- Exercise inputs -

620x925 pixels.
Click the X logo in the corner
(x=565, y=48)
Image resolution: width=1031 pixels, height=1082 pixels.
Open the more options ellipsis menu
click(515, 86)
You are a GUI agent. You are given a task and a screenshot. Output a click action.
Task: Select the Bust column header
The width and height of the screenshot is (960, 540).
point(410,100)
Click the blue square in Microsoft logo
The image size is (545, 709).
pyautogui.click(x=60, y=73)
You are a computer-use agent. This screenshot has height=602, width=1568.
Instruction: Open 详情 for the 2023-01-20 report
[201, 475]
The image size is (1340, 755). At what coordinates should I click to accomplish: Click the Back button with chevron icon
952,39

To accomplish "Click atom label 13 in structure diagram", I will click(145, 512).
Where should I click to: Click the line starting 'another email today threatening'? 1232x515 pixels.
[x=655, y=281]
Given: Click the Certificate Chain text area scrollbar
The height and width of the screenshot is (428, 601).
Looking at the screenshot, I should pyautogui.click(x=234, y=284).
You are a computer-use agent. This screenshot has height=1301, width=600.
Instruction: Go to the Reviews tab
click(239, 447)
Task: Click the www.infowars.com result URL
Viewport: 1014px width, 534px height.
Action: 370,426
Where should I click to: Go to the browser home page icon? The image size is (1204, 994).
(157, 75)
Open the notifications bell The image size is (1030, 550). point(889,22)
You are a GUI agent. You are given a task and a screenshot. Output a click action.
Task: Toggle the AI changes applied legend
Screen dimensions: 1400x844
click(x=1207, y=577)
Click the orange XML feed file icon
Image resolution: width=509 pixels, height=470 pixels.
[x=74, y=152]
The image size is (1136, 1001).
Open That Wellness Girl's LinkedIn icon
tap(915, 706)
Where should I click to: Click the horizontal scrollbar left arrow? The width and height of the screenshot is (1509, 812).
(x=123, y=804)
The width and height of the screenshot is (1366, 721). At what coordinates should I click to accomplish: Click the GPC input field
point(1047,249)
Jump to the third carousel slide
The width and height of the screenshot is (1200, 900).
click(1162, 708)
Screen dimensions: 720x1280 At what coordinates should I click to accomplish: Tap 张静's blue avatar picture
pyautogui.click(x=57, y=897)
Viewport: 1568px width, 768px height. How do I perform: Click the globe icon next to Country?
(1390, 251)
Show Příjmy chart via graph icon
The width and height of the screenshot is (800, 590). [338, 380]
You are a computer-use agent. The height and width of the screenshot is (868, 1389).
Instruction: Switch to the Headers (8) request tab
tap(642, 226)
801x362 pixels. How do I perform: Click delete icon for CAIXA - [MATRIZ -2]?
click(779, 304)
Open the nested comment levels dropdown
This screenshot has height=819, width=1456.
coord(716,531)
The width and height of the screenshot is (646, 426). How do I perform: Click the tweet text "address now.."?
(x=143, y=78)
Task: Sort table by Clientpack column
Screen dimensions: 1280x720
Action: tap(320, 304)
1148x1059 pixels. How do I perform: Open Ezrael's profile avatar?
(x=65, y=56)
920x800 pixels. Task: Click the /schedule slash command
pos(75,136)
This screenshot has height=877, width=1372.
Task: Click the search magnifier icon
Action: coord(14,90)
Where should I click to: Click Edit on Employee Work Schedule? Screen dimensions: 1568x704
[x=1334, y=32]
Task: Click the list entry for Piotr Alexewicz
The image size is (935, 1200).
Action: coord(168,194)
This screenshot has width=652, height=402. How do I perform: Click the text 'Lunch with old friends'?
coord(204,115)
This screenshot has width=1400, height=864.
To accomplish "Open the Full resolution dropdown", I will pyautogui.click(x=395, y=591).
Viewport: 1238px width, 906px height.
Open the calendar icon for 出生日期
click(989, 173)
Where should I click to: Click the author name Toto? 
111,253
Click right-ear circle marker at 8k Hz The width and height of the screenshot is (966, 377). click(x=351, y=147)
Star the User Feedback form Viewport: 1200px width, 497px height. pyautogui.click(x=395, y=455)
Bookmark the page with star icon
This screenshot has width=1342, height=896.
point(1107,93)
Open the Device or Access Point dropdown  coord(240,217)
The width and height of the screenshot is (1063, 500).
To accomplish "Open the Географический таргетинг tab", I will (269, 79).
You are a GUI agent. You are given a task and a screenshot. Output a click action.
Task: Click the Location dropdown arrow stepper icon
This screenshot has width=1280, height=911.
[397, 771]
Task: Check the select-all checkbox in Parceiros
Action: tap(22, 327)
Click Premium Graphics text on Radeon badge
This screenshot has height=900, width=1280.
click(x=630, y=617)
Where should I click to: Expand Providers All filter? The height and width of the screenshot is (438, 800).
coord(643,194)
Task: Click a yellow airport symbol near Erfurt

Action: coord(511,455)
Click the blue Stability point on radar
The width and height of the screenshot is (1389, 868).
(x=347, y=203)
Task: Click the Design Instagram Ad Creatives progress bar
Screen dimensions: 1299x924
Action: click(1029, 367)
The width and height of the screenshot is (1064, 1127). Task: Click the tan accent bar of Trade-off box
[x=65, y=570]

- What you should do -
Convert all the entries above into a Markdown table with the columns Row and Line, putting each nonblank line in its own numbered row and leaving out blank lines.

- Complete output -
| Row | Line |
|---|---|
| 1 | 620x925 pixels. |
| 2 | Click the X logo in the corner |
| 3 | (x=565, y=48) |
| 4 | Image resolution: width=1031 pixels, height=1082 pixels. |
| 5 | Open the more options ellipsis menu |
| 6 | click(515, 86) |
| 7 | You are a GUI agent. You are given a task and a screenshot. Output a click action. |
| 8 | Task: Select the Bust column header |
| 9 | The width and height of the screenshot is (960, 540). |
| 10 | point(410,100) |
| 11 | Click the blue square in Microsoft logo |
| 12 | The image size is (545, 709). |
| 13 | pyautogui.click(x=60, y=73) |
| 14 | You are a computer-use agent. This screenshot has height=602, width=1568. |
| 15 | Instruction: Open 详情 for the 2023-01-20 report |
| 16 | [201, 475] |
| 17 | The image size is (1340, 755). At what coordinates should I click to accomplish: Click the Back button with chevron icon |
| 18 | 952,39 |
| 19 | To accomplish "Click atom label 13 in structure diagram", I will click(145, 512). |
| 20 | Where should I click to: Click the line starting 'another email today threatening'? 1232x515 pixels. |
| 21 | [x=655, y=281] |
| 22 | Given: Click the Certificate Chain text area scrollbar |
| 23 | The height and width of the screenshot is (428, 601). |
| 24 | Looking at the screenshot, I should pyautogui.click(x=234, y=284). |
| 25 | You are a computer-use agent. This screenshot has height=1301, width=600. |
| 26 | Instruction: Go to the Reviews tab |
| 27 | click(239, 447) |
| 28 | Task: Click the www.infowars.com result URL |
| 29 | Viewport: 1014px width, 534px height. |
| 30 | Action: 370,426 |
| 31 | Where should I click to: Go to the browser home page icon? The image size is (1204, 994). |
| 32 | (157, 75) |
| 33 | Open the notifications bell The image size is (1030, 550). point(889,22) |
| 34 | You are a GUI agent. You are given a task and a screenshot. Output a click action. |
| 35 | Task: Toggle the AI changes applied legend |
| 36 | Screen dimensions: 1400x844 |
| 37 | click(x=1207, y=577) |
| 38 | Click the orange XML feed file icon |
| 39 | Image resolution: width=509 pixels, height=470 pixels. |
| 40 | [x=74, y=152] |
| 41 | The image size is (1136, 1001). |
| 42 | Open That Wellness Girl's LinkedIn icon |
| 43 | tap(915, 706) |
| 44 | Where should I click to: Click the horizontal scrollbar left arrow? The width and height of the screenshot is (1509, 812). |
| 45 | (x=123, y=804) |
| 46 | The width and height of the screenshot is (1366, 721). At what coordinates should I click to accomplish: Click the GPC input field |
| 47 | point(1047,249) |
| 48 | Jump to the third carousel slide |
| 49 | The width and height of the screenshot is (1200, 900). |
| 50 | click(1162, 708) |
| 51 | Screen dimensions: 720x1280 At what coordinates should I click to accomplish: Tap 张静's blue avatar picture |
| 52 | pyautogui.click(x=57, y=897) |
| 53 | Viewport: 1568px width, 768px height. How do I perform: Click the globe icon next to Country? |
| 54 | (1390, 251) |
| 55 | Show Příjmy chart via graph icon |
| 56 | The width and height of the screenshot is (800, 590). [338, 380] |
| 57 | You are a computer-use agent. The height and width of the screenshot is (868, 1389). |
| 58 | Instruction: Switch to the Headers (8) request tab |
| 59 | tap(642, 226) |
| 60 | 801x362 pixels. How do I perform: Click delete icon for CAIXA - [MATRIZ -2]? |
| 61 | click(779, 304) |
| 62 | Open the nested comment levels dropdown |
| 63 | This screenshot has height=819, width=1456. |
| 64 | coord(716,531) |
| 65 | The width and height of the screenshot is (646, 426). How do I perform: Click the tweet text "address now.."? |
| 66 | (x=143, y=78) |
| 67 | Task: Sort table by Clientpack column |
| 68 | Screen dimensions: 1280x720 |
| 69 | Action: tap(320, 304) |
| 70 | 1148x1059 pixels. How do I perform: Open Ezrael's profile avatar? |
| 71 | (x=65, y=56) |
| 72 | 920x800 pixels. Task: Click the /schedule slash command |
| 73 | pos(75,136) |
| 74 | This screenshot has height=877, width=1372. |
| 75 | Task: Click the search magnifier icon |
| 76 | Action: coord(14,90) |
| 77 | Where should I click to: Click Edit on Employee Work Schedule? Screen dimensions: 1568x704 |
| 78 | [x=1334, y=32] |
| 79 | Task: Click the list entry for Piotr Alexewicz |
| 80 | The image size is (935, 1200). |
| 81 | Action: coord(168,194) |
| 82 | This screenshot has width=652, height=402. How do I perform: Click the text 'Lunch with old friends'? |
| 83 | coord(204,115) |
| 84 | This screenshot has width=1400, height=864. |
| 85 | To accomplish "Open the Full resolution dropdown", I will pyautogui.click(x=395, y=591). |
| 86 | Viewport: 1238px width, 906px height. |
| 87 | Open the calendar icon for 出生日期 |
| 88 | click(989, 173) |
| 89 | Where should I click to: Click the author name Toto?  |
| 90 | 111,253 |
| 91 | Click right-ear circle marker at 8k Hz The width and height of the screenshot is (966, 377). click(x=351, y=147) |
| 92 | Star the User Feedback form Viewport: 1200px width, 497px height. pyautogui.click(x=395, y=455) |
| 93 | Bookmark the page with star icon |
| 94 | This screenshot has width=1342, height=896. |
| 95 | point(1107,93) |
| 96 | Open the Device or Access Point dropdown  coord(240,217) |
| 97 | The width and height of the screenshot is (1063, 500). |
| 98 | To accomplish "Open the Географический таргетинг tab", I will (269, 79). |
| 99 | You are a GUI agent. You are given a task and a screenshot. Output a click action. |
| 100 | Task: Click the Location dropdown arrow stepper icon |
| 101 | This screenshot has width=1280, height=911. |
| 102 | [397, 771] |
| 103 | Task: Check the select-all checkbox in Parceiros |
| 104 | Action: tap(22, 327) |
| 105 | Click Premium Graphics text on Radeon badge |
| 106 | This screenshot has height=900, width=1280. |
| 107 | click(x=630, y=617) |
| 108 | Where should I click to: Expand Providers All filter? The height and width of the screenshot is (438, 800). |
| 109 | coord(643,194) |
| 110 | Task: Click a yellow airport symbol near Erfurt |
| 111 | Action: coord(511,455) |
| 112 | Click the blue Stability point on radar |
| 113 | The width and height of the screenshot is (1389, 868). |
| 114 | (x=347, y=203) |
| 115 | Task: Click the Design Instagram Ad Creatives progress bar |
| 116 | Screen dimensions: 1299x924 |
| 117 | Action: click(1029, 367) |
| 118 | The width and height of the screenshot is (1064, 1127). Task: Click the tan accent bar of Trade-off box |
| 119 | [x=65, y=570] |